PARTS OF THE EXERCISE:
A - From the FEAT_HAFT patch thread, pull out word for word the part that opens with the words containing "Improve by how" and closes with "is not possible.".
B - Write a continuation of the FEAT_HAFT patch thread, beginning after its final line.

PAGE EXTRACT:
****************

Improve by how much? Can you please publish numbers that demonstrate
the effect of this feature?

Thanks,

	M.

-- 
Without deviation from the norm, progress is not possible.


^ permalink raw reply	[flat|nested] 11+ messages in thread

* Re: [PATCH 1/2] arm64: Add support for FEAT_HAFT
  2024-08-02 10:37   ` Marc Zyngier
@ 2024-08-06  3:09     ` Yicong Yang
  2024-08-06  7:57       ` Marc Zyngier
  0 siblings, 1 reply; 11+ messages in thread
From: Yicong Yang @ 2024-08-06  3:09 UTC (permalink / raw)
  To: Marc Zyngier
  Cc: yangyicong, catalin.marinas, will, mark.rutland, linux-arm-kernel,
	oliver.upton, broonie, ryan.roberts, linuxarm, jonathan.cameron,
	shameerali.kolothum.thodi, prime.zeng, xuwei5, wangkefeng.wang

Hi Marc,

Thanks for the comments.

On 2024/8/2 18:37, Marc Zyngier wrote:
> On Fri, 02 Aug 2024 10:34:57 +0100,
> Yicong Yang <yangyicong@huawei.com> wrote:
>>
>> From: Yicong Yang <yangyicong@hisilicon.com>
>>
>> Armv8.9/v9.4 introduces the feature Hardware managed Access Flag
>> for Table descriptors (FEAT_HAFT). The feature is indicated by
>> ID_AA64MMFR1_EL1.HAFDBS == 0b0011 and can be enabled by
>> TCR2_EL1.HAFT so it has a dependency on FEAT_TCR2.

****************

DATA LINES:
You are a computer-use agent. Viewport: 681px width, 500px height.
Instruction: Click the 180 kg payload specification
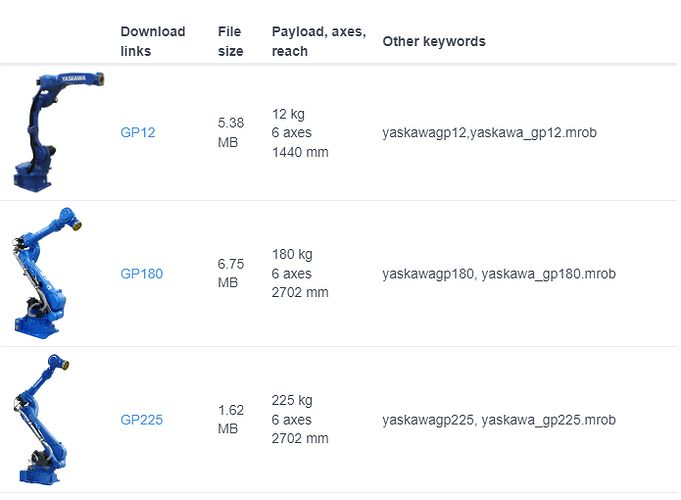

****************

OUTPUTS IN ORDER:
A -
Improve by how much? Can you please publish numbers that demonstrate
the effect of this feature?

Thanks,

	M.

-- 
Without deviation from the norm, progress is not possible.

B -
>>
>> This patch adds the Kconfig for FEAT_HAFT and support detecting
>> and enabling the feature.
>>
>> Signed-off-by: Yicong Yang <yangyicong@hisilicon.com>
>> ---
>>  arch/arm64/Kconfig                     | 20 ++++++++++++++
>>  arch/arm64/include/asm/pgtable-hwdef.h |  5 ++++
>>  arch/arm64/kernel/cpufeature.c         | 38 ++++++++++++++++++++++++++
>>  arch/arm64/tools/cpucaps               |  1 +
>>  arch/arm64/tools/sysreg                |  1 +
>>  5 files changed, 65 insertions(+)
>>
>> diff --git a/arch/arm64/Kconfig b/arch/arm64/Kconfig
>> index b3fc891f1544..f263ae4139a5 100644
>> --- a/arch/arm64/Kconfig
>> +++ b/arch/arm64/Kconfig
>> @@ -2127,6 +2127,26 @@ config ARM64_EPAN
>>  	  if the cpu does not implement the feature.
>>  endmenu # "ARMv8.7 architectural features"
>>  
>> +menu "ARMv8.9 architectural features"
>> +
>> +config ARM64_HAFT
>> +	bool "Support for Hardware managed Access Flag for Table Descriptor"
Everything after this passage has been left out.